Attaining the full Japanese rights to the technology, including manufacturing, allows BioDiem to out-license the complete Japanese rights package and the Company anticipates that this presents an attractive package given the market interest in influenza and the strong benefits of the LAIV technology.
The Japanese license package will allow the licensee the opportunity for development of both egg and cell-based manufacturing options. In particular, the licensee could achieve a pipeline through the faster introduction of an egg-based vaccine product and then subsequently a cell-based vaccine. In addition, BioDiem is now able to provide pandemic avian ‘flu strains to a licensee as a result of its partnership with the US Center of Disease Control and Prevention under the CRADA agreement.
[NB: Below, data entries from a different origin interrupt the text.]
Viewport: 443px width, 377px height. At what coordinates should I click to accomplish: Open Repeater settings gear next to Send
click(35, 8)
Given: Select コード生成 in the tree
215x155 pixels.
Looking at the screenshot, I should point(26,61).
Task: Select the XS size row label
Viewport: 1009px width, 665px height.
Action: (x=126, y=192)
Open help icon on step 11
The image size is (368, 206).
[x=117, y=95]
Chief Executive Officer of BioDiem, Julie Phillips, commented, “The recovery of 100 percent rights to the Japanese market is an exciting development for the Company and opens up a number of commercial avenues. Japan represents a lucrative potential market for BioDiem’s technology and we have achieved these rights very cost-effectively for the equivalent of US$1m. We are already in discussions with Japanese companies. At this time we cannot make any disclosures about specific details but we are confident that there is interest in our LAIV technology in Japan. We will be holding further meetings early next year.”
BioDiem continues to hold the marketing rights in the North American market for the LAIV technology.
About BioDiem Ltd
BioDiem is an ASX listed company, based in Melbourne, with an international focus on finding, adding value to and commercializing world-class research for vaccines, infectious diseases and other therapeutic areas. The company uses a cost-efficient approach to drug development through collaborations with academic centres of excellence, contract research organizations and partnerships with international pharmaceutical companies.
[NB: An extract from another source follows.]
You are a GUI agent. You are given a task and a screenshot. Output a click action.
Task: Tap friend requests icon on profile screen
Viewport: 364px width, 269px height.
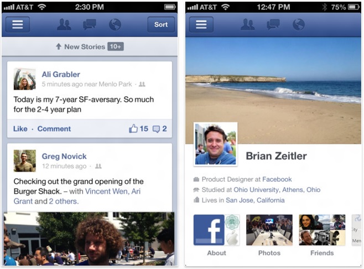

BioDiem’s leading product is the Live Attenuated Influenza Vaccine (LAIV) technology, a novel intranasal vaccine being developed to prevent infection from endemic and pandemic influenza. The technology was licenced to BioDiem by the Institute of Experimental Medicine in St Petersburg. In 2004, BioDiem licenced the LAIV technology to Nobilon International B.V., Schering-Plough’s human vaccine business unit. It is currently in Proof of Concept (Phase II) stage clinical trials as part of its development program for European registration.
BioDiem’s second product is BDM-E, a small synthetic peptide being developed for the treatment of retinal eye diseases. It is currently in pre-clinical testing.
About LAIV Technology
The Live Attenuated Influenza Vaccine (LAIV) is delivered by nasal spray which is easier to administer than traditional influenza injections which require intramuscular delivery. The vaccine contains live viruses but because they are attenuated (weakened) they cannot cause illness. The viruses are cold-adapted and temperature sensitive so that they cause infection only at the cooler temperatures found within the nose, and not in the lungs or other areas where warmer temperatures exist.
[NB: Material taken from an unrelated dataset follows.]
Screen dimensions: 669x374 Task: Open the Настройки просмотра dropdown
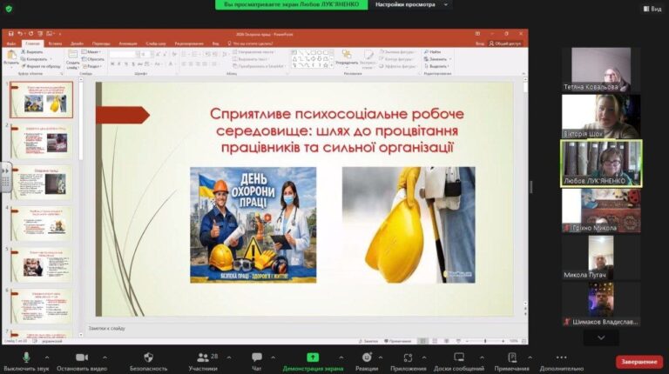click(412, 4)

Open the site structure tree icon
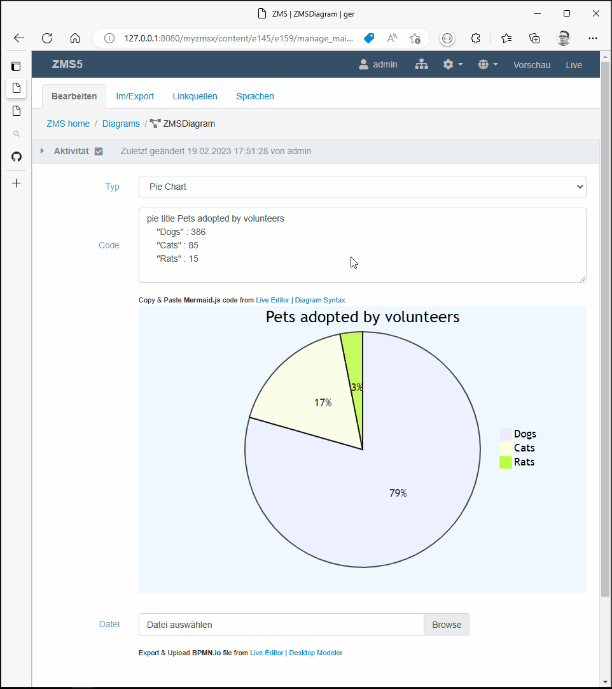[421, 64]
For additional information, please visit www.biodiem.com
About the Co-operative Research and Development Agreement (CRADA)
The US Centers for Disease Control and Prevention (CDC) and Nobilon International B.V. (Schering-Plough’s human vaccine business unit), signed an agreement in August 2006 to develop BioDiem’s Live Attenuated Influenza Vaccine (LAIV) against H5N1 (avian ‘flu). Under the agreement the LAIV will be advanced through pre-clinical development at the CDC in its high-security laboratories. The CDC in Atlanta is the US government’s leading site for research into the prevention and monitoring of high-risk bio-terrorist and pandemic diseases.
The co-operative research will generate, characterize and evaluate live attenuated cold-adapted influenza vaccine (LAIV) candidates against influenza A H5N1 viruses in pre-clinical models.